The idea of having healthy boundaries has become commonplace, something of a buzzword. I see boundaries being discussed more and more as a positive thing overall. However, I find that they are grossly misunderstood. People can view them as aggressive, selfish, an ultimatum; as something that means there’s a red flag or even a need to end a relationship. Boundaries are actually in service of staying in relationship to another person. 

In order to counter the misunderstanding of boundaries, I love to refer to Lindsay Gibson’s quotation from her book Self-Care for Adult Children of Emotionally Immature Parents

“Voicing boundaries is just a way of saying who you are and what you prefer.”

Starting with the first part–  voicing a boundary is saying who you are. Gibson isn’t talking about introducing yourself here. She’s talking about letting yourself be known. To let yourself be known, is to let yourself be loved. But we shy away from saying who we are out of fear of rejection. The effect might be that you get to keep the relationship, but you don’t feel truly loved and known. 

I work with a lot of people who have ended up in this predicament. They have not voiced who they are and what they prefer in their relationships and they feel like something is off, but can’t pinpoint what it is.

When people avoid having a preference or boundary, it’s actually harder to build emotional intimacy.

I’ll use a really ordinary, low stakes example to explain more: choosing where to eat. One friend will never voice a preference for where to eat, always deferring to the other friend. In time, an imbalance develops. The person who chooses what to eat every time has revealed their preferences while the one who never chooses has not. And perhaps that person has some feelings, acknowledged or not, of annoyance about that. In turn, the person who always chooses, knows less about their friend. 

Usually, the person who says “Oh, anything is fine” is being polite. It might seem to them to be selfish or rude to say “I really want a burrito”, or “Let’s go someplace quiet so it’s easier to talk.” Those are preferences– the other is free to voice their own and then you are having a productive dialog and learning about one another.

It’s comforting in a relationship to know what someone wants and it’s safer to know what someone wants. 
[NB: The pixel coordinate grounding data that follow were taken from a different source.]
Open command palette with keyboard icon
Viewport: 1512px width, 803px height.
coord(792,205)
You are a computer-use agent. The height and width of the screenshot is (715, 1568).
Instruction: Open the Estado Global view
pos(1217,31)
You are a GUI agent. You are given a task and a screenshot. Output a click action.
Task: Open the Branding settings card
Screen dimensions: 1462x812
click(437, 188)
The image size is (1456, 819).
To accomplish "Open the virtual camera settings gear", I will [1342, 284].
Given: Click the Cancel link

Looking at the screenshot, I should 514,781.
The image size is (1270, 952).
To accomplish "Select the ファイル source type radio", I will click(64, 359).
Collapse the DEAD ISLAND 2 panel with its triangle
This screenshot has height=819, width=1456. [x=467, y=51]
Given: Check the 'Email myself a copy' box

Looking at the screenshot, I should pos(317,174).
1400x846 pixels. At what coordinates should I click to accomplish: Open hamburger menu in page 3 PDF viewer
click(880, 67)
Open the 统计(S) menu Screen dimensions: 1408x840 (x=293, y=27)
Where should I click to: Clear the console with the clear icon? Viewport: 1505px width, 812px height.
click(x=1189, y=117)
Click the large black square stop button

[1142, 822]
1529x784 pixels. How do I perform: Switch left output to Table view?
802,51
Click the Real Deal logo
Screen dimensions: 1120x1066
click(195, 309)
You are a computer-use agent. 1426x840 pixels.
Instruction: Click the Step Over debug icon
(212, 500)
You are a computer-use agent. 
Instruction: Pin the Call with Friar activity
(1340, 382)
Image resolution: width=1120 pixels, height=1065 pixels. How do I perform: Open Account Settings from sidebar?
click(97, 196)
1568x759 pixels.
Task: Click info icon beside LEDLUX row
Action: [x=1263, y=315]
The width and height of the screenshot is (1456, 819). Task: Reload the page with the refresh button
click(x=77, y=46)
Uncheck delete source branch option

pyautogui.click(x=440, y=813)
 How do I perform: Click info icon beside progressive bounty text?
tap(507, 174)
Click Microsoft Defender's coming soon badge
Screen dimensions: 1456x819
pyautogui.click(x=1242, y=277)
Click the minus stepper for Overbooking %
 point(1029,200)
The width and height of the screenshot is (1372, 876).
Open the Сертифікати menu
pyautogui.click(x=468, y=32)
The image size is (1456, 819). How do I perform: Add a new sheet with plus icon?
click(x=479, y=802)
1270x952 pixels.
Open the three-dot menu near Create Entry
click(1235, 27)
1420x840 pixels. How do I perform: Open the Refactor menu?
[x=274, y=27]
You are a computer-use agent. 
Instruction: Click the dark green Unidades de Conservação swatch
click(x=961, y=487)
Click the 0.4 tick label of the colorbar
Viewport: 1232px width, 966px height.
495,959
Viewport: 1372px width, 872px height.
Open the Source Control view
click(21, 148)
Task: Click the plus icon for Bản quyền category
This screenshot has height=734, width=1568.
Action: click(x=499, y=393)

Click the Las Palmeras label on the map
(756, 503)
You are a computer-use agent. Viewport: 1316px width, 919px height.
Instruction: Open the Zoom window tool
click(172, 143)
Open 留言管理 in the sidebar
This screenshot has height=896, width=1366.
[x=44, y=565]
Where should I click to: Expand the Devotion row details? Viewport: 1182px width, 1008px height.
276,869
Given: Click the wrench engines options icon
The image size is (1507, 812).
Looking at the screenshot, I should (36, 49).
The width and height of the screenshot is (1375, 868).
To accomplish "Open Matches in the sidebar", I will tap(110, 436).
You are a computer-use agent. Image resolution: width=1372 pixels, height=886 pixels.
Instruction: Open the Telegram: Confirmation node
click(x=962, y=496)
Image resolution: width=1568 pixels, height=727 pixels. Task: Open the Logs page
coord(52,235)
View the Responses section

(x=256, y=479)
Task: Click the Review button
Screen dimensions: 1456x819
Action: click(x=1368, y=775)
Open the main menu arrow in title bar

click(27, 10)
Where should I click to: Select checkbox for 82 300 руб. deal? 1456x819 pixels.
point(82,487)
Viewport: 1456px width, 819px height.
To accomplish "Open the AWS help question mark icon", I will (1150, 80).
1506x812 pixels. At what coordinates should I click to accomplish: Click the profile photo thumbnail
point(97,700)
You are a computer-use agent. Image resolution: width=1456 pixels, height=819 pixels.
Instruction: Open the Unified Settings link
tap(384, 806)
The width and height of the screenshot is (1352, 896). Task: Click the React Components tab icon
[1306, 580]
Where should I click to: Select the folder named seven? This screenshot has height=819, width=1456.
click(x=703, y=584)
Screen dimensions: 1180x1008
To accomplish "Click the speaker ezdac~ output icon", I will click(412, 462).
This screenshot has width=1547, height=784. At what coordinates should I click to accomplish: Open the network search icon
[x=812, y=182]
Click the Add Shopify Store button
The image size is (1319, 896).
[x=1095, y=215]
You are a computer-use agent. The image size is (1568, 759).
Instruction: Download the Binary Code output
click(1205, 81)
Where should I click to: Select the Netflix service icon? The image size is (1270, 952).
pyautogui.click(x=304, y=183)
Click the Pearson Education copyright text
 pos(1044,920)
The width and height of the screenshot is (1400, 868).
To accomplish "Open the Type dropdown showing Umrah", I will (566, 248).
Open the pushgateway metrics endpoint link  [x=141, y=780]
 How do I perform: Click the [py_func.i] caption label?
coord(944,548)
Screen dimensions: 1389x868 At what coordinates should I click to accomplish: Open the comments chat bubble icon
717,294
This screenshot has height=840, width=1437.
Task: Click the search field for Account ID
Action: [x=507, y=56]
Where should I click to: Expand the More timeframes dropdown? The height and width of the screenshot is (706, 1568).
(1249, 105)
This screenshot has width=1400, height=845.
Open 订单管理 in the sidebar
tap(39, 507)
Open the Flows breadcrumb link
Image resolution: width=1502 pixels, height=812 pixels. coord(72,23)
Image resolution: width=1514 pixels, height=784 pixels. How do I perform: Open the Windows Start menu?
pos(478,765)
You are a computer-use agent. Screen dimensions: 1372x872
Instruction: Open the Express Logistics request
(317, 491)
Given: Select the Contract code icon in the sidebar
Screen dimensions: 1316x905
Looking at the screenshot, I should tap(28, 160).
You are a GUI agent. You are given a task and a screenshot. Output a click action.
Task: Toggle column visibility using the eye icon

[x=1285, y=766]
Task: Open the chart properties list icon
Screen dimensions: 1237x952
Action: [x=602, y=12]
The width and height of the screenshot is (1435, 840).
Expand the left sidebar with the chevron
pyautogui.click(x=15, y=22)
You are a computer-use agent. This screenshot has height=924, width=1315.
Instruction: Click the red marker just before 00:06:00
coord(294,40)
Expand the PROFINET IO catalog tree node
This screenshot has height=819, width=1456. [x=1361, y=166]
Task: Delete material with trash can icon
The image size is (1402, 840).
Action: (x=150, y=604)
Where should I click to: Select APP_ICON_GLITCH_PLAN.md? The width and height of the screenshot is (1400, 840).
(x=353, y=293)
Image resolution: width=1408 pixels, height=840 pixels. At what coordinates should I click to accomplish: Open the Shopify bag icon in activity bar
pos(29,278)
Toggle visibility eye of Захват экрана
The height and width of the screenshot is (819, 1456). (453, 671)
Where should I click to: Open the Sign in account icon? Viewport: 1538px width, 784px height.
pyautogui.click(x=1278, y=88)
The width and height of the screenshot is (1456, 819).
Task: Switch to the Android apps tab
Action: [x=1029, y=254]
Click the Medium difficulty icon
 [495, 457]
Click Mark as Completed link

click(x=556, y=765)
Preferences are not always well received, especially if there is a precedent in the relationship of one person getting to set boundaries and the other acquiescing. Depending on the preference, there could be some discomfort, surprise, pushback, maybe even anger and hurt initially when you voice certain preferences. That’s okay; expressing the preference is more important than the reaction it evokes. Healthy relationships can eventually adapt to changes like someone expressing themselves more directly.

Sometimes it can be scary if it’s a bigger boundary or preference. For example, a partner wants more alone time or to navigate sex differently in the relationship. 

While not saying you want more alone time or to make a change in your sex life seems to prevent rocking the boat, prevent conflict, it also feeds a resentment in the person who isn’t getting what they want, which creates distance in the relationship. 

If the distance and resentment fester for too long, people can act out their desire in secret by doing what they want and lying about it. Once that has happened, and the spouse finds out, you have a much trickier problem of repairing the trust between you on top of working on the original issue.

Even if the silent partner doesn’t act out the desire, being so unknown in your relationships can lead to feeling you’ve fallen out of love or outgrown someone. It can start to feel less and less fulfilling and substantial.

So, while it feels safe to go with the flow, in the end it’s much safer to communicate openly in a relationship, even if that leads to conflict. It’s always okay to say what makes you feel comfortable and safe and it’s always okay to say no in a healthy relationship. 

If you struggle with boundaries, conflict, saying no, and communicating what makes you feel safe and comfortable, these are all skills you can develop in therapy. On the flip side, if you struggle with accepting others’ boundaries, hearing no, and tolerating hearing other’s preferences this is also something you can learn to do.

As you start to understand your default behaviors, you develop self-awareness and more freedom in choosing how you would like to respond. All of our behavioral patterns make sense when we look at the full picture of our personal history. While you can work on building self-awareness and skills alone, it’s especially helpful to do this kind of exploration with a therapist.